Goal of the exercise
Pick up the restic backup forum thread right after its last line and keep writing.

Source document
----------
The last step is only done when the previous steps were executed successfully.

From the error message you pasted I can see that while uploading an index, the upload process was cancelled. One way to do that is send SIGINT (ctrl+c) to the process. Then, uploading and the whole backup process is stopped, so the index file is not uploaded, and (more important) the snapshot file is not uploaded.

So on the next run of restic backup, it re-uploads the data, because there’s no index file covering the new files uploaded during the cancelled backup run. There’s also no snapshot file for the previous run, so restic should behave just like before, uploading the data again.

At no point can I see where restic uploads a snapshot which references data not included in an index file. The index file is always uploaded first, and only then is the snapshot file uploaded. It’s really odd.

Did I miss anything? Any other ideas on how to debug this further?

All in all I must say that I’m proud that the repository format is so robust, yours and similar situations can be easily resolved :slight_smile:

Uh, I got an idea, you may have found a bug!

Can you please confirm that you did not actively (ctrl+c or sending SIGINT) cancel the backup run which printed the error messages about “context cancelled”?

Do you have the last couple of errors printed during that backup run? Was there a line containing the text “error saving preliminary index”?

Hi again.
Thanks for the detailed information.
Everything releated to my restic usage is run through cronjob and my backup script.
If not, I always use the screen command for restic operations, just so If I loose the connection
the process is not killed. But no, I’m 100% sure that I did not send CTRL+C or SIGINT.

So for my backup operations, everything is executed with cronjob about 02:00 in the morning.

My script looks like this :

#!/bin/bash
export RESTIC_PASSWORD="restic_repos_password"
#
export RESTIC_REPOSITORY="b2:bucketname"
export B2_ACCOUNT_ID="b2_account_id"
export B2_ACCOUNT_KEY="b2_account_key"
TMPDIR="/tmp"
INCLUDEFILE="/etc/restic/includefiles.txt"
EXCLUDEFILE="/etc/restic/excludefiles.txt"
----------
Extracted records
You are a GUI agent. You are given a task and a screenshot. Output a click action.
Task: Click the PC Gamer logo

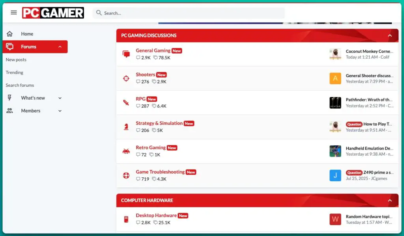(x=53, y=13)
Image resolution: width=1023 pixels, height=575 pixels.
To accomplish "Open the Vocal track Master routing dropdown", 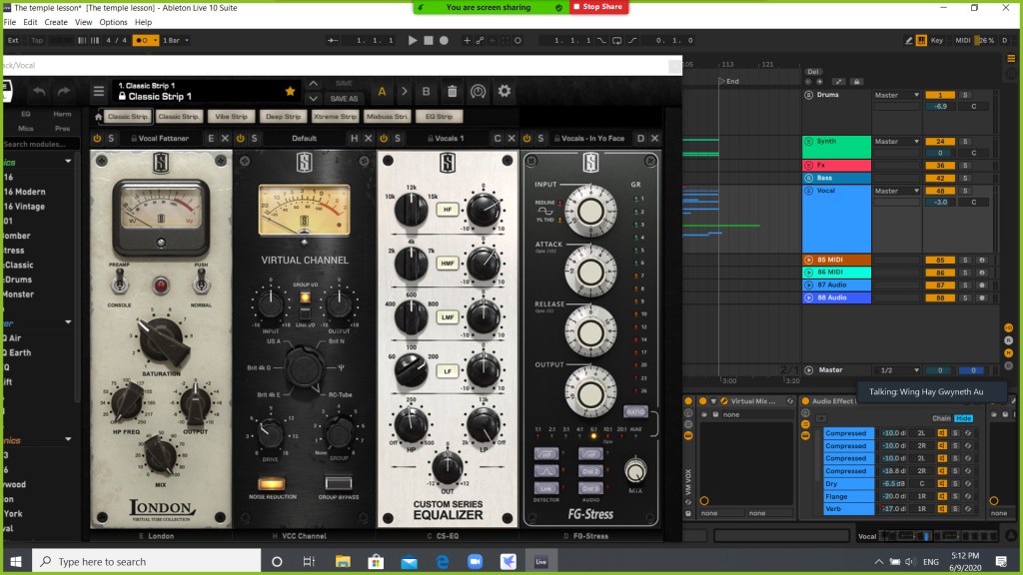I will pyautogui.click(x=896, y=191).
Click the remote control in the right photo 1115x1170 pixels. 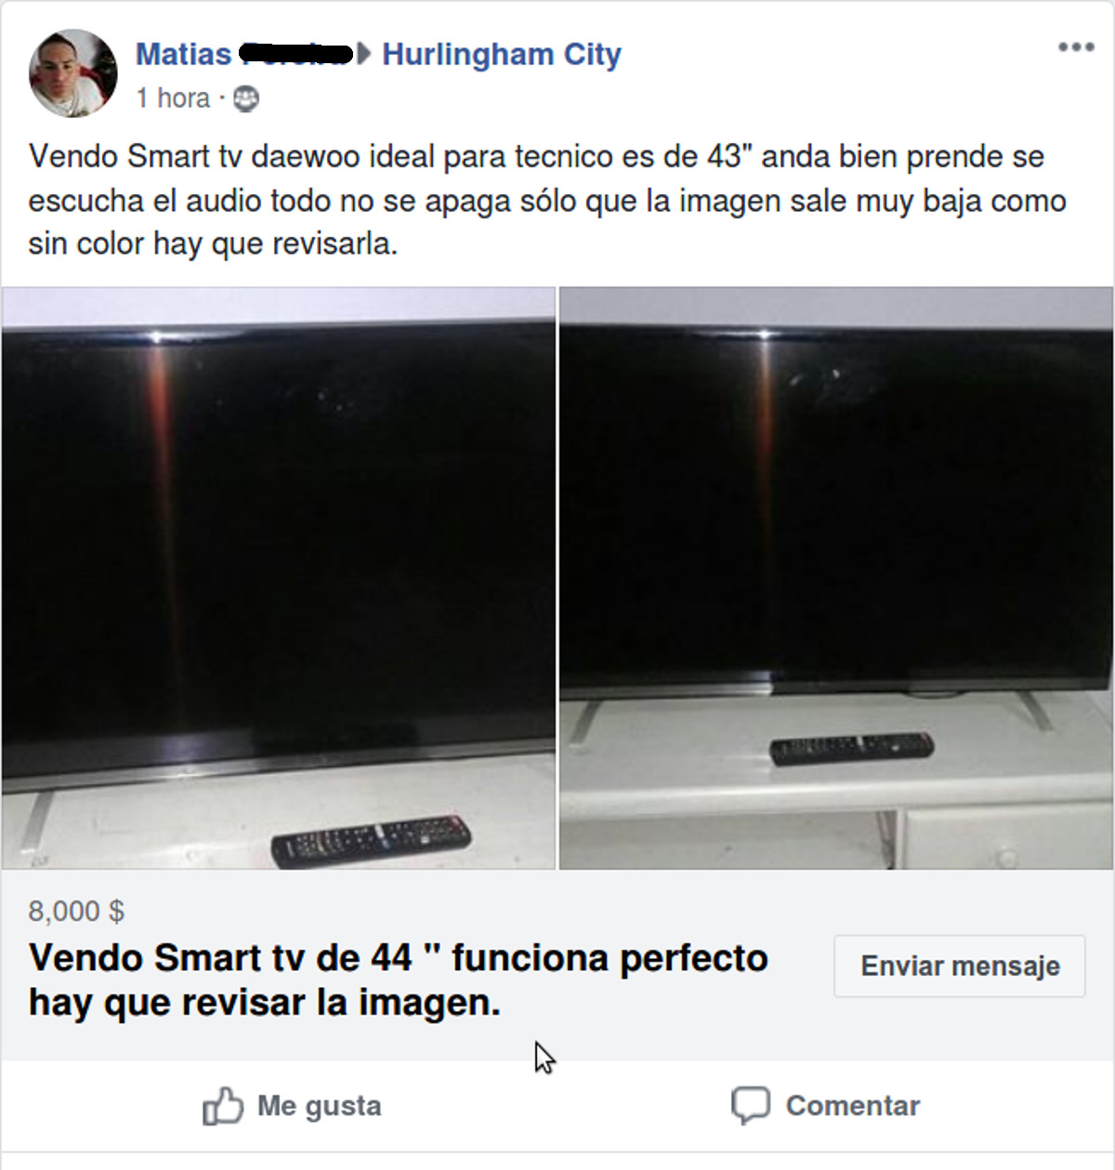coord(851,747)
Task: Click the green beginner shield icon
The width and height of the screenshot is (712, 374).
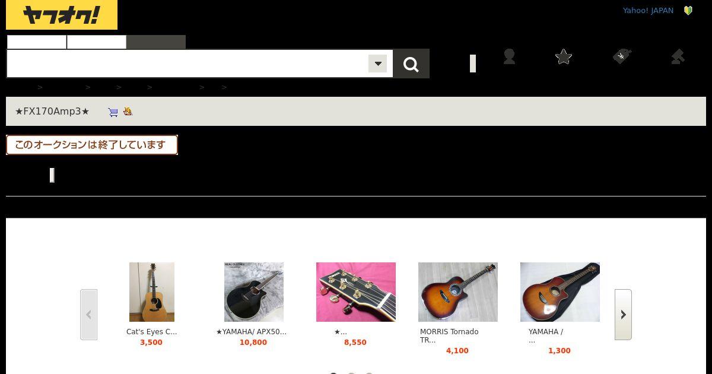Action: tap(688, 11)
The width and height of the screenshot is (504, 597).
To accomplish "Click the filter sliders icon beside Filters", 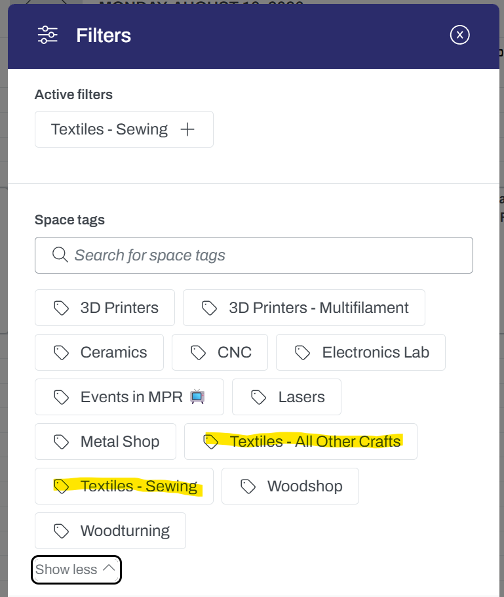I will [48, 35].
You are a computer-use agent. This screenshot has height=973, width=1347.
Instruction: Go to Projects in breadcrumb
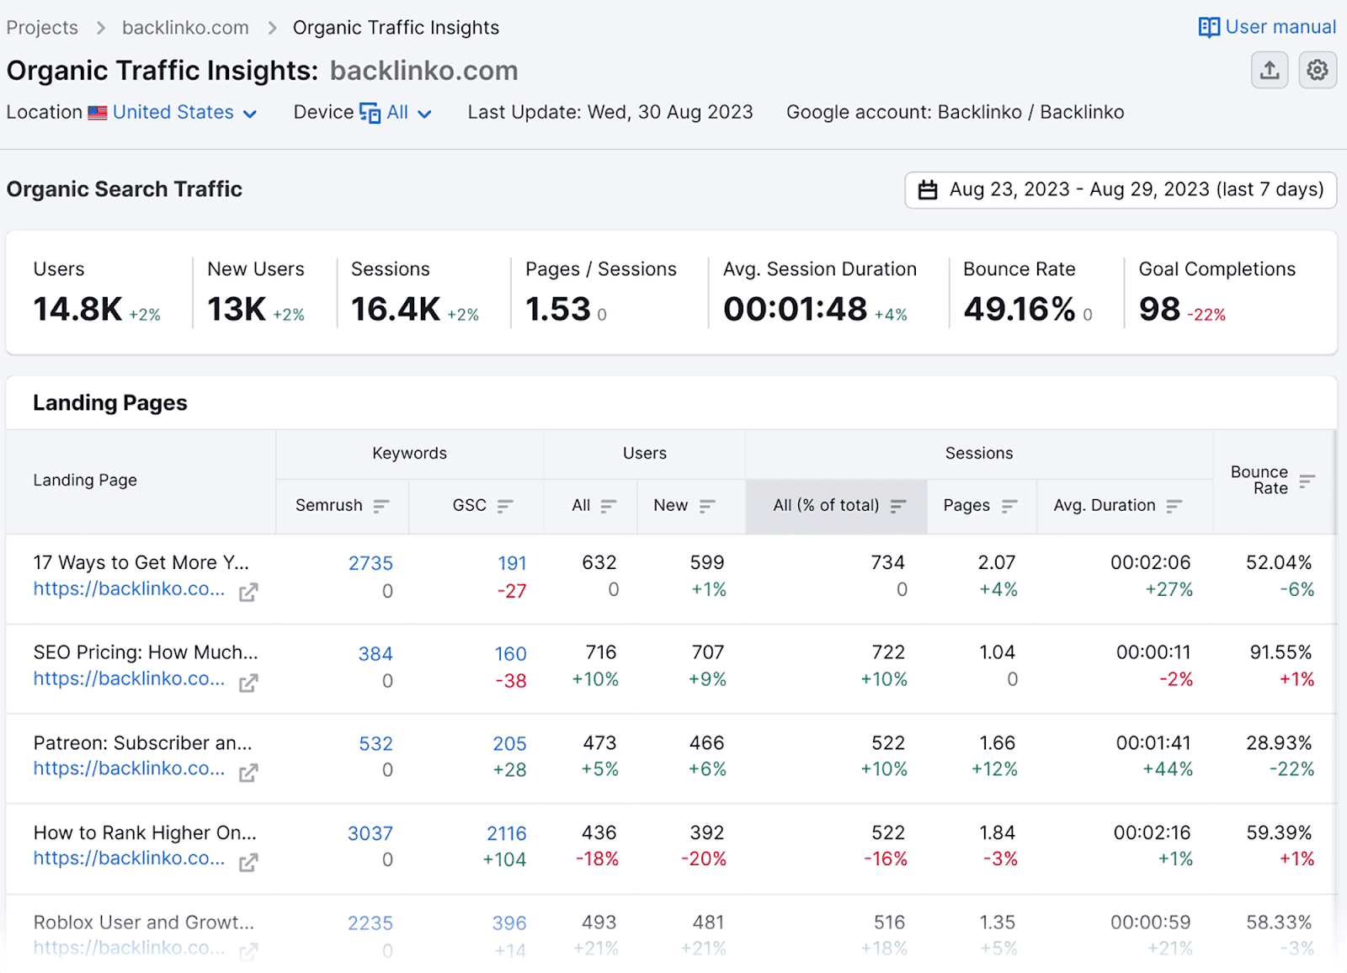pyautogui.click(x=42, y=28)
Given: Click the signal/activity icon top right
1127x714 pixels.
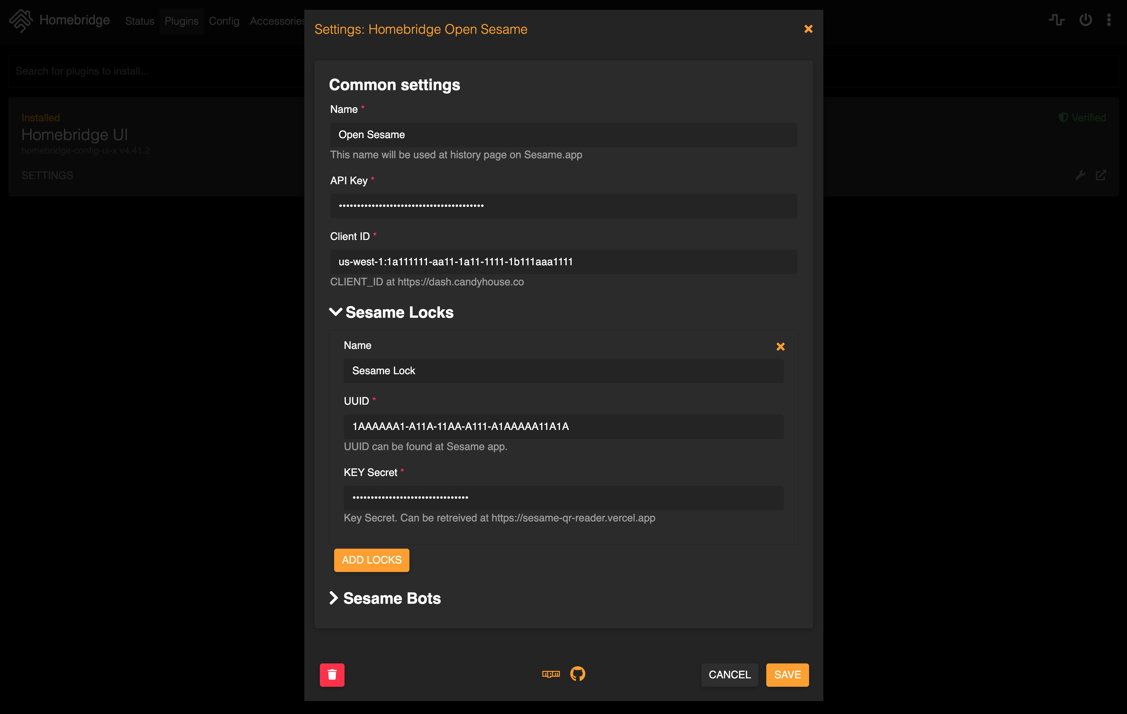Looking at the screenshot, I should (1056, 20).
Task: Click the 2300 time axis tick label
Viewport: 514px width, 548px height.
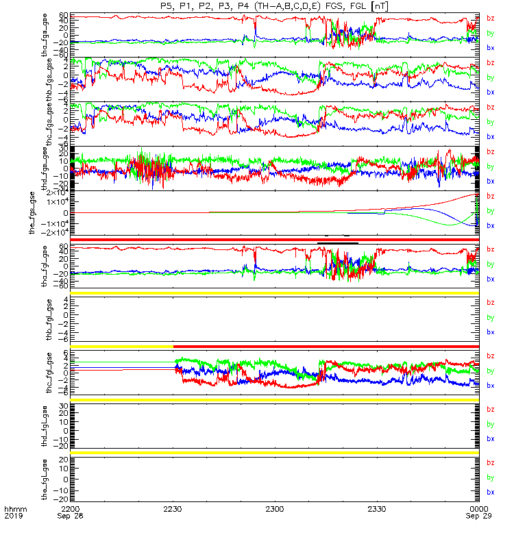Action: tap(275, 509)
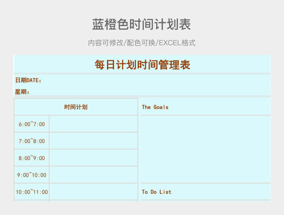This screenshot has height=215, width=284.
Task: Click the empty plan cell beside 8:00~9:00
Action: [93, 158]
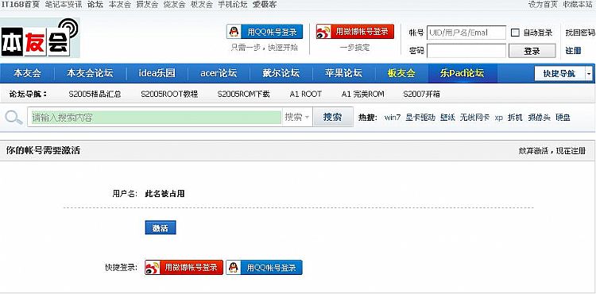This screenshot has width=596, height=294.
Task: Select the idea乐园 nav tab
Action: (157, 73)
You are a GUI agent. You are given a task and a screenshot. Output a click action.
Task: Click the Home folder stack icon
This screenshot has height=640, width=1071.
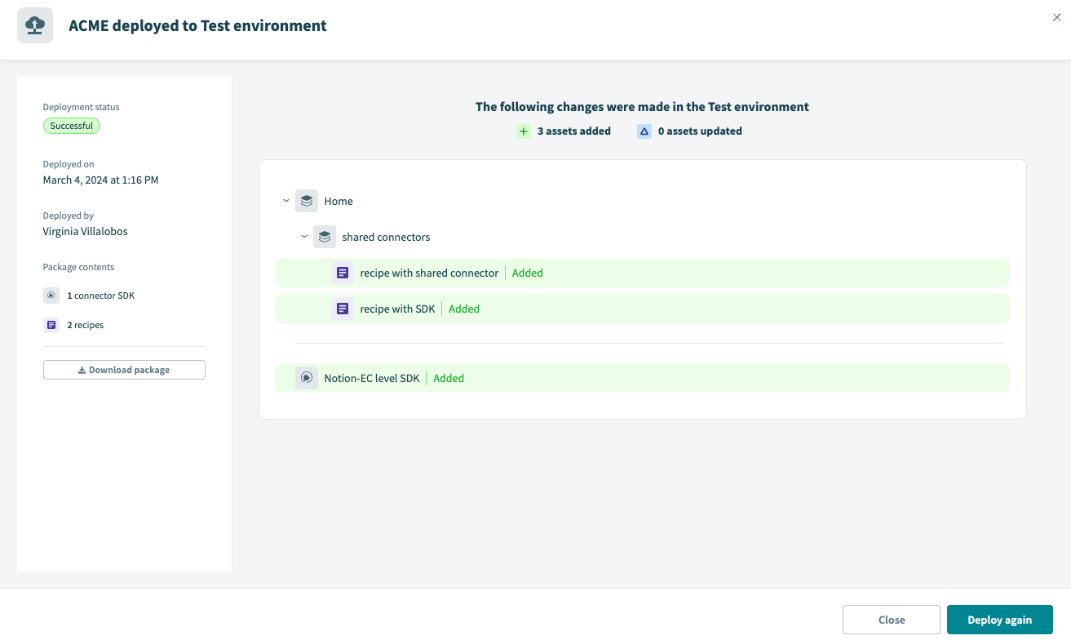pyautogui.click(x=307, y=201)
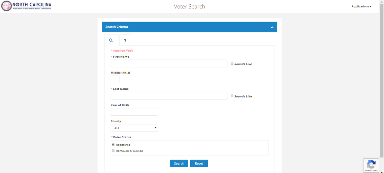Check the Removed or Denied status
Image resolution: width=384 pixels, height=173 pixels.
coord(113,151)
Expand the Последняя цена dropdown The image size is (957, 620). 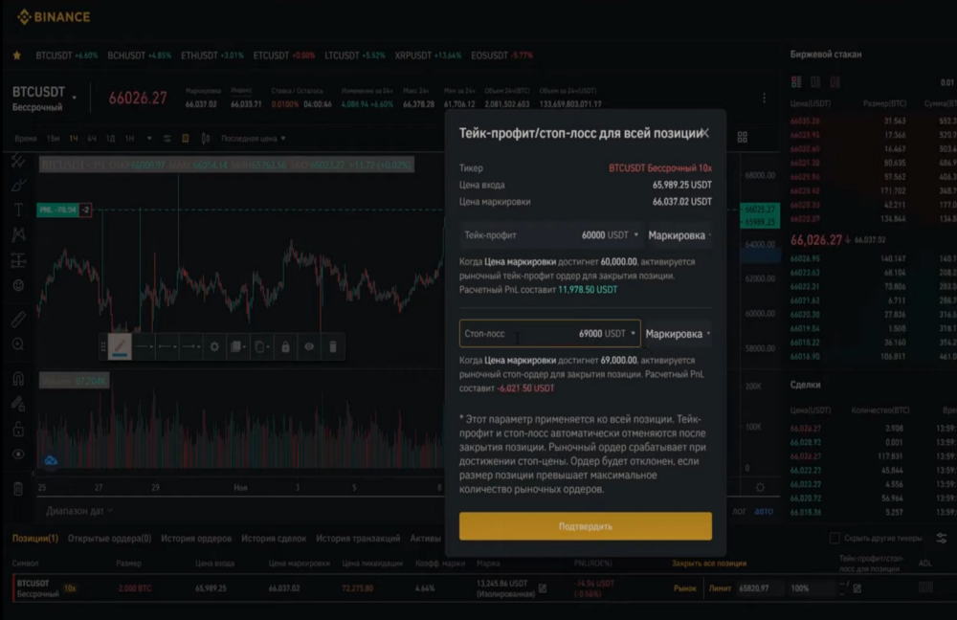click(x=254, y=139)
----------
Task answer
LOGFILE=/var/log/restic.log
#
echo "Starting incremantal backup..."`date` >> $LOGFILE
/usr/local/bin/restic backup -o b2.connections=12 --files-from $INCLUDEFILE --exclude-file $EXCLUDEFILE >> $LOGFILE 2>&1
echo "Ending incremental backup..."`date` >> $LOGFILE

My restic log file is available restic log file through pastebin

Thanks for the confirmation, and congratulations: Based on your very detailed report, we’ve discovered a bug together :slight_smile:

What I haven’t told you yet is that during a backup, restic will upload “intermediate” index files, which cover the successfully uploaded data files up to that point in time. This is done so that when the backup is cancelled and re-run, on the second run restic can just download those index files. Then it knows which data has already been uploaded successfully, so it does not have to start from scratch.

So, what happens here is that the backup process finishes while such an intermediate index upload is in progress. The upload is then cancelled (you can see the error message in line 396), but no error is passed back to the function which is about to finish the backup process. It will then upload the snapshot and terminate successfully.

We have now found a situation which I could not imagine this morning :slight_smile:

The upside is: The fix is easy to do, I’ll have a look later today. And there won’t be any data loss, you can easily recover from this by building a new index from scratch, which covers all uploaded files.

Thanks again, you’ve helped improving restic a lot!

Thank you for the detailed information about how restic functions deep under. :slight_smile:
I’m glad this situation can be used to improve restic.

Thank you again for your hard work.
Have a great weekend.

Best regards,
Svavar Orn
Reykjavik - Iceland

1 Like

So just to be super clear; There was never a risk that this bug could cause data loss, neither for @svavaroe or for anyone else?

Yes, there was no risk of data loss. The whole issue is just an inconvenience.

The issue will be fixed in #1589

And it’s merged! Thanks again for the report and your patience!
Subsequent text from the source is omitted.